Atelier Materi, maison de haute parfumerie française, la façonne et la dompte pour finalement la révéler. Outre l’écriture olfactive minimale et contemporaine, le contenant exprime lui aussi l’élégance du geste, l’obsession du détail. Pas étonnant que la niche suscite des vocations.
Avec Marie Jeanne, Georges Maubert se lance dans l’aventure de la création indépendante, perpétuant l’héritage familial de la société Robertet, leader mondial des matières premières naturelles. L’envie assumée de proposer des sillages au caractère affirmé, des bougies parfumées, mais aussi des brumes composées avec des huiles essentielles naturelles, sélectionnées pour leurs propriétés bienfaisantes sur le corps et l’esprit. Voilà tout ce que cela respire!
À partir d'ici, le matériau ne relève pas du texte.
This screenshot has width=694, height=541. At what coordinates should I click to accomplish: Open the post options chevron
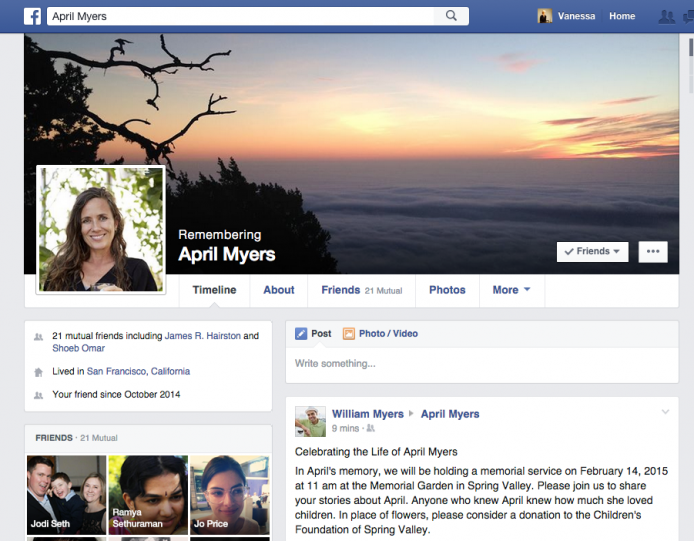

Art de la distinction ou snobisme olfactif, dans le monde de la parfumerie de niche, ce qui est rare n’est pas donné à tout le monde, mais il est offert à ceux qui cherchent à redéfinir leur propre essence à travers un flacon de parfum. Cette quête de l’exclusivité nous mène tout droit aux portes de la maison Henry Jacques, l’une des plus exclusives au monde. Dans son écrin parisien, avenue Montaigne, Anne-Lise Cremona cultive le luxe de la haute parfumerie fondée par son père, mais invite surtout à l’art du sur-mesure. Les esprits créatifs, curieux, voire passionnés, viennent y composer des jus rares et précieux autant que peuvent l’être les ingrédients et les flacons. Le parfum redevient ce qu’il n’a jamais cessé d’être, un délice d’initié…
Se pose alors la question des marques de luxe. Ont-elles observé de loin le changement de paradigme? Non, bien sûr. Des collections de haute parfumerie fleurissent tout en s’appuyant sur un patrimoine fort. En découle Les Exclusifs de Chanel, La Collection Privée Christian Dior, Hermessence pour Hermès et l’arrivée de Celine. Finalement, à trop vouloir se démocratiser, le luxe, n’aurait-il pas perdu de sa superbe? Tout porte à croire ici que son désir est de renouer avec l’essence même de sa définition : rare.